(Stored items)
__________________________________________________
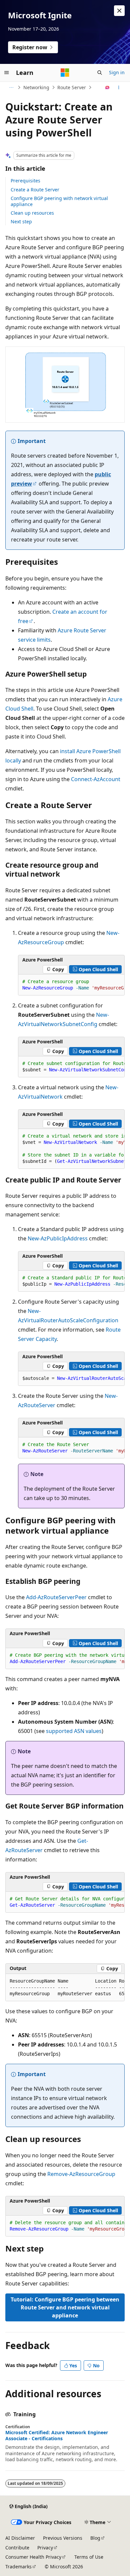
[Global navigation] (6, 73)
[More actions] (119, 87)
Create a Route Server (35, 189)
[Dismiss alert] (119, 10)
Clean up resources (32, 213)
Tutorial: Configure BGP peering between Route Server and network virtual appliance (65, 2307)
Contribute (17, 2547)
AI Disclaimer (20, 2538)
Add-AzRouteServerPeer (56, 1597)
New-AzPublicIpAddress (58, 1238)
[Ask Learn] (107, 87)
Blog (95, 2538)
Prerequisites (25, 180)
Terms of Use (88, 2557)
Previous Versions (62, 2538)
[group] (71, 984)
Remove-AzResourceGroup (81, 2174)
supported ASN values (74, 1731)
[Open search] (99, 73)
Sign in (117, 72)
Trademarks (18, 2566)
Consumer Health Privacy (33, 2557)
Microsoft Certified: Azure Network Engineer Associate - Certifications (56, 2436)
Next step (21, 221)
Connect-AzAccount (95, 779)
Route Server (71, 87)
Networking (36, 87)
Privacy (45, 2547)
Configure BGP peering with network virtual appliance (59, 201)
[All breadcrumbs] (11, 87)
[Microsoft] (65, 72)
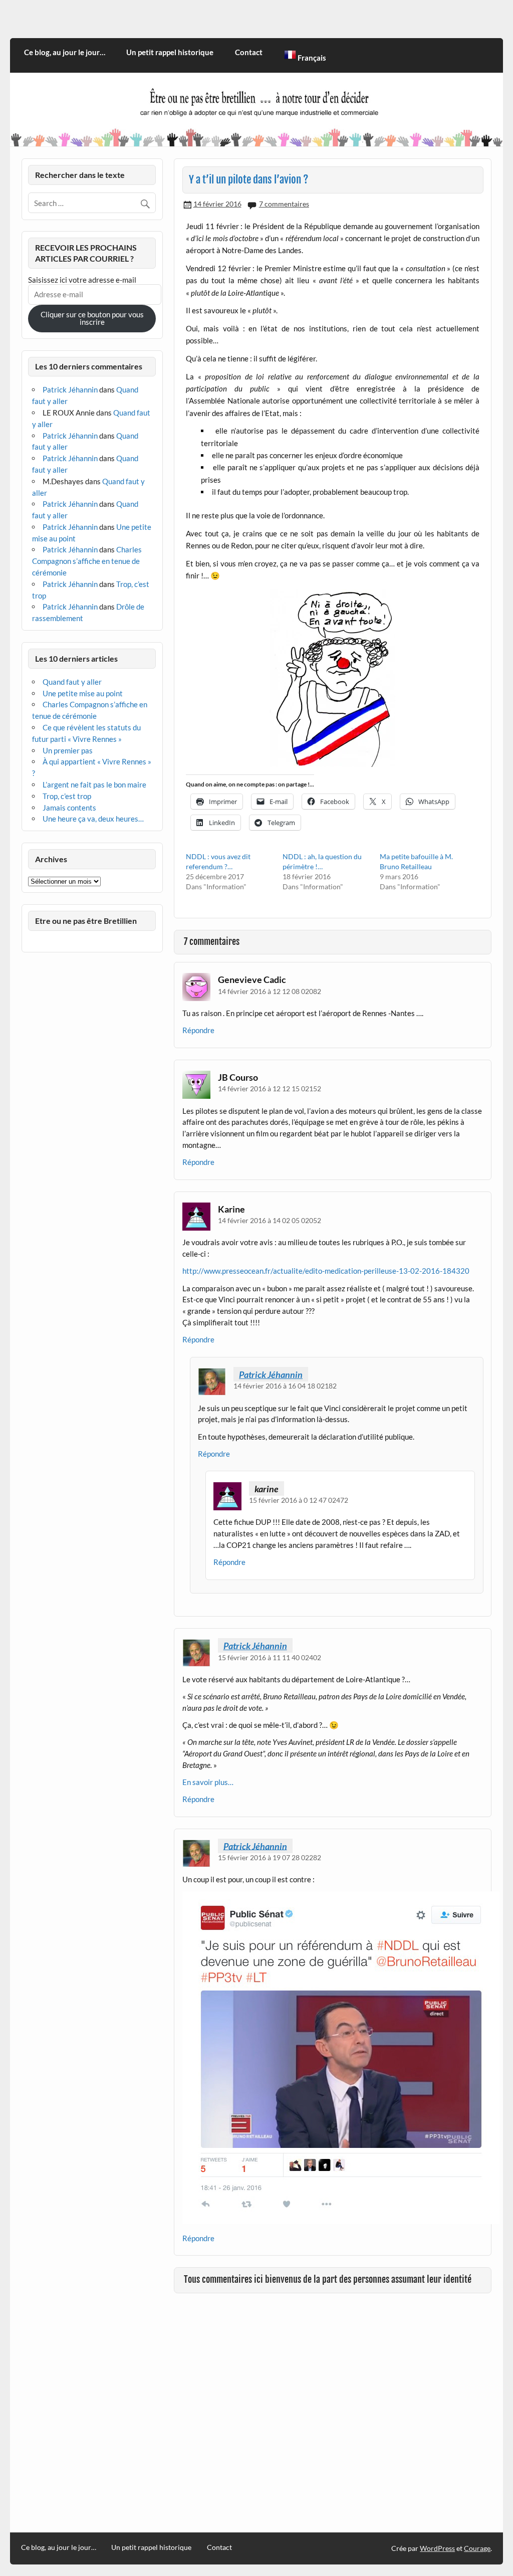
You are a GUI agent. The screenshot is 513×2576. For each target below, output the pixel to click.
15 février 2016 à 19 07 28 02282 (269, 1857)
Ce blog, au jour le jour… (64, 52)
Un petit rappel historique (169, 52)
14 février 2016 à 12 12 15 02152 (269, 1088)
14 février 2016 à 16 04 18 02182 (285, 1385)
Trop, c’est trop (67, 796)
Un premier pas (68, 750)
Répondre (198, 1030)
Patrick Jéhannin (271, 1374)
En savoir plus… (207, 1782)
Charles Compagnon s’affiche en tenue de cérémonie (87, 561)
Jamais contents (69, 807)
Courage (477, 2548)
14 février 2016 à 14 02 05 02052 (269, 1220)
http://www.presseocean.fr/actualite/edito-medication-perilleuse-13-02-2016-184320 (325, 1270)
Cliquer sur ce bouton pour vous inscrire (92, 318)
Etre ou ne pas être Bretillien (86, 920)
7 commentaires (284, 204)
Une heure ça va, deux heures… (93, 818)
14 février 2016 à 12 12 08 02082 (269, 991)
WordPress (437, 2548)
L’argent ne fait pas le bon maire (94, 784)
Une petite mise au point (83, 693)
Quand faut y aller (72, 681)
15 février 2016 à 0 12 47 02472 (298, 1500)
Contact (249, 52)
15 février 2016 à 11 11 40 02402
__________________________________________________
Goal of the exercise ->
Restate the lines of the records exactly, starting at the first and stopping after the line with "You are a GUI". Leave out any picture.

Task solution ->
[Global navigation] (6, 73)
[More actions] (119, 87)
Create a Route Server (35, 189)
[Dismiss alert] (119, 10)
Clean up resources (32, 213)
Tutorial: Configure BGP peering between Route Server and network virtual appliance (65, 2307)
Contribute (17, 2547)
AI Disclaimer (20, 2538)
Add-AzRouteServerPeer (56, 1597)
New-AzPublicIpAddress (58, 1238)
[Ask Learn] (107, 87)
Blog (95, 2538)
Prerequisites (25, 180)
Terms of Use (88, 2557)
Previous Versions (62, 2538)
[group] (71, 984)
Remove-AzResourceGroup (81, 2174)
supported ASN values (74, 1731)
[Open search] (99, 73)
Sign in (117, 72)
Trademarks (18, 2566)
Consumer Health Privacy (33, 2557)
Microsoft Certified: Azure Network Engineer Associate - Certifications (56, 2436)
Next step (21, 221)
Connect-AzAccount (95, 779)
Route Server (71, 87)
Networking (36, 87)
Privacy (45, 2547)
Configure BGP peering with network virtual appliance (59, 201)
[All breadcrumbs] (11, 87)
[Microsoft] (65, 72)
You are a GUI agent. The screenshot is 513×2576. For each target below, output the pixel to click.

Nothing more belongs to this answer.